◆ RECORDS SHOWN:
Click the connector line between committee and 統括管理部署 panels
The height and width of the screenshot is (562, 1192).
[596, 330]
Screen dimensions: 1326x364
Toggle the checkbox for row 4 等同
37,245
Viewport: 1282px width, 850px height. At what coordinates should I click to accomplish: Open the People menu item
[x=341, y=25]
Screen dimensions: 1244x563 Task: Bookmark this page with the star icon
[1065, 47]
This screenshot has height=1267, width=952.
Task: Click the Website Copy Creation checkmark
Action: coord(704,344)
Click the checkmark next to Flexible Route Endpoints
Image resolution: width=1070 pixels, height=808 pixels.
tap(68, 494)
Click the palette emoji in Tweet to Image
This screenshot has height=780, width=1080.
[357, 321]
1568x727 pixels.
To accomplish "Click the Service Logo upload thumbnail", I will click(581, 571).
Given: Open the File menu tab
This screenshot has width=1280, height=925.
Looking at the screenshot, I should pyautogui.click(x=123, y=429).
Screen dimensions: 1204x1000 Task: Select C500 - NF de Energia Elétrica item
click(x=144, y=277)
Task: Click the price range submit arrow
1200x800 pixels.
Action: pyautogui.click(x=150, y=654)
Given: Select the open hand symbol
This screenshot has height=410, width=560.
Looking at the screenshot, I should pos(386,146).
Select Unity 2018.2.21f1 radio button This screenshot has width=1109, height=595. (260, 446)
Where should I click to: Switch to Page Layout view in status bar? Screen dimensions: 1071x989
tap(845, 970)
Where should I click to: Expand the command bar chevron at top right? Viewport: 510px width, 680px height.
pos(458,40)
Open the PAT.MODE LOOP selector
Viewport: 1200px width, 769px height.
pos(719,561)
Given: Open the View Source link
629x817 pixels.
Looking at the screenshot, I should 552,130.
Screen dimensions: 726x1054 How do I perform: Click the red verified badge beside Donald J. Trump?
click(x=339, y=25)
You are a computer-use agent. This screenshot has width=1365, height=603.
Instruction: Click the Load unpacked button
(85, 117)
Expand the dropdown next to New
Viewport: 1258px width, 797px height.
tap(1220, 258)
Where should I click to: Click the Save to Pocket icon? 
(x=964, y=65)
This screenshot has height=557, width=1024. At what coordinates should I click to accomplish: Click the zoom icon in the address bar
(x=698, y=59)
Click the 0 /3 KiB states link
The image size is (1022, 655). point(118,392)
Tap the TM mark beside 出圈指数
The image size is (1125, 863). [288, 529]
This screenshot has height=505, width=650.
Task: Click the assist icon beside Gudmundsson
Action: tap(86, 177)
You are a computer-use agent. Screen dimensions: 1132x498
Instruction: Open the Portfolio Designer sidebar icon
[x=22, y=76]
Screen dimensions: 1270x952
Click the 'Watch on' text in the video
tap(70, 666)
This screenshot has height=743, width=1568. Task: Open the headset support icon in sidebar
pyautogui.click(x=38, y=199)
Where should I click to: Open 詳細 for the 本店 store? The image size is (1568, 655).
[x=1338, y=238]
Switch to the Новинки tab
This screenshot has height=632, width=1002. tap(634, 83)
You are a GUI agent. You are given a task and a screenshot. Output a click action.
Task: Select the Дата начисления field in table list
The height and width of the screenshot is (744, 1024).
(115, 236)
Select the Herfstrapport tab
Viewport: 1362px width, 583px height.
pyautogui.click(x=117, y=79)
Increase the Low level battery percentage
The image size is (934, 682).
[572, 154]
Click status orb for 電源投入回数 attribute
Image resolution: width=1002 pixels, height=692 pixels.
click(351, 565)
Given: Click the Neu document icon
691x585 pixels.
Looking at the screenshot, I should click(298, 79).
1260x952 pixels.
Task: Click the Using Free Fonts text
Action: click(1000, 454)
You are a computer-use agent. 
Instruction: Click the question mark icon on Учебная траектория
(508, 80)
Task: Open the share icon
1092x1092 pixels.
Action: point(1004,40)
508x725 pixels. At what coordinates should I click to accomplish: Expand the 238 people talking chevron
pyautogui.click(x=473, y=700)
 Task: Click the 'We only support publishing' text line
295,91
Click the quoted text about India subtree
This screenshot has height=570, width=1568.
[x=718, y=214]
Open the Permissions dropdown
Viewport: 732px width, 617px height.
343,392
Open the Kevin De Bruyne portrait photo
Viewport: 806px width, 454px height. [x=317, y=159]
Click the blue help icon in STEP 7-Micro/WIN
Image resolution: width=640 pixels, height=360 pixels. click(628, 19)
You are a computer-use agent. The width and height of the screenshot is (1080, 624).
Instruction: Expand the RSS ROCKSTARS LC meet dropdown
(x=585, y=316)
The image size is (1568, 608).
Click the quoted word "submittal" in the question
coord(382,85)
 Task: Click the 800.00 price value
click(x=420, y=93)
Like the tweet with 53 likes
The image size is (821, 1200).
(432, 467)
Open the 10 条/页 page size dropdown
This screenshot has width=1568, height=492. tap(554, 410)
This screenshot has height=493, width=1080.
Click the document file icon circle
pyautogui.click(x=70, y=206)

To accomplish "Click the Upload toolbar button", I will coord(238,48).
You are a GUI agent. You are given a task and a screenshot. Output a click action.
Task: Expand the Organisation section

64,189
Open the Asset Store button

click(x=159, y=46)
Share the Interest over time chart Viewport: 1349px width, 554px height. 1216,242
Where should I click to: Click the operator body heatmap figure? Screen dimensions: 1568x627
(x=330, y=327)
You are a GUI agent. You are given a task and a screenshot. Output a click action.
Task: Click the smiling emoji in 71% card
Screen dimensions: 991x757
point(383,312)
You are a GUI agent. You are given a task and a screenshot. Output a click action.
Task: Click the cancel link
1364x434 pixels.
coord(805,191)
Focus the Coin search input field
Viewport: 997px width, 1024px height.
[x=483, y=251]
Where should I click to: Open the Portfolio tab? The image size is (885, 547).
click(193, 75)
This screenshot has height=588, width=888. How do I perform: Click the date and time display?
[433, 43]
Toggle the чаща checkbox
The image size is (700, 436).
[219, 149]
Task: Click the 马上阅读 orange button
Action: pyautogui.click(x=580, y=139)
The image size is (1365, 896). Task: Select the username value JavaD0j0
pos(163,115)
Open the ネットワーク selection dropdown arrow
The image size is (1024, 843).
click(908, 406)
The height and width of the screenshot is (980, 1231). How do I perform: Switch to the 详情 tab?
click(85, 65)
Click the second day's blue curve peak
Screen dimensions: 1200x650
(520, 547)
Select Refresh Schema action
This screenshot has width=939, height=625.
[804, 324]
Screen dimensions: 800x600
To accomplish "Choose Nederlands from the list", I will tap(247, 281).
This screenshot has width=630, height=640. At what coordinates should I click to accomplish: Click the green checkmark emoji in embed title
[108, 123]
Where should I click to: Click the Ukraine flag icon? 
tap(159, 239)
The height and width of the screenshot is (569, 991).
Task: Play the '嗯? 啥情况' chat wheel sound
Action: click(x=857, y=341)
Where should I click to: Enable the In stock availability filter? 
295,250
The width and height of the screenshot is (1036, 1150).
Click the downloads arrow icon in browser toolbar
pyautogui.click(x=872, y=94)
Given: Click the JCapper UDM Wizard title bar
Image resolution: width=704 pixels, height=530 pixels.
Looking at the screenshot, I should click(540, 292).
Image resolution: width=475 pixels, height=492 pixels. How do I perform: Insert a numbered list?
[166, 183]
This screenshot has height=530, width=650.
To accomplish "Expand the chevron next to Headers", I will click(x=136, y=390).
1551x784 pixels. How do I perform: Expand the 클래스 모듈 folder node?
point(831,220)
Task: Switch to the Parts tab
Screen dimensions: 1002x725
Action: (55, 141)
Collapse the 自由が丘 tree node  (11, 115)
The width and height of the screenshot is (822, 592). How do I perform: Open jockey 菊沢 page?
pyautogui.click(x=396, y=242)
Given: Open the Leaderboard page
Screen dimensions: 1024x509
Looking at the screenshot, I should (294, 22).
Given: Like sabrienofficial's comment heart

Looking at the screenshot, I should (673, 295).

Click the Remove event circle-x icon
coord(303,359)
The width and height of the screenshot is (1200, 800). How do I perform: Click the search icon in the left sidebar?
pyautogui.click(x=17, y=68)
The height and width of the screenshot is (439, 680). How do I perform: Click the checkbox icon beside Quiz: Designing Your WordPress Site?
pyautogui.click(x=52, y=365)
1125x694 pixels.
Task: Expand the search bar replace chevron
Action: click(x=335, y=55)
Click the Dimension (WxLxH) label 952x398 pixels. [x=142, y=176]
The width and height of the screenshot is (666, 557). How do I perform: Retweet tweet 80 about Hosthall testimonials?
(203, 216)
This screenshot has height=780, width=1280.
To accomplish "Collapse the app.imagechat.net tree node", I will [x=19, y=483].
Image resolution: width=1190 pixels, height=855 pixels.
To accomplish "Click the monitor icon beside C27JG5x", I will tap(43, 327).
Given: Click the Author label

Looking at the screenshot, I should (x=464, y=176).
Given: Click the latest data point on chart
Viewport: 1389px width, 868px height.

◆ ASSIGNED TASK: Exactly as written, please transcribe the lines from the start of the records above to the line that holds "Given: Open the File menu tab", both ends included.

◆ ANSWER BELOW:
Click the connector line between committee and 統括管理部署 panels
The height and width of the screenshot is (562, 1192).
[596, 330]
Screen dimensions: 1326x364
Toggle the checkbox for row 4 等同
37,245
Viewport: 1282px width, 850px height. At what coordinates should I click to accomplish: Open the People menu item
[x=341, y=25]
Screen dimensions: 1244x563 Task: Bookmark this page with the star icon
[1065, 47]
This screenshot has height=1267, width=952.
Task: Click the Website Copy Creation checkmark
Action: coord(704,344)
Click the checkmark next to Flexible Route Endpoints
Image resolution: width=1070 pixels, height=808 pixels.
tap(68, 494)
Click the palette emoji in Tweet to Image
This screenshot has height=780, width=1080.
[357, 321]
1568x727 pixels.
To accomplish "Click the Service Logo upload thumbnail", I will click(581, 571).
Given: Open the File menu tab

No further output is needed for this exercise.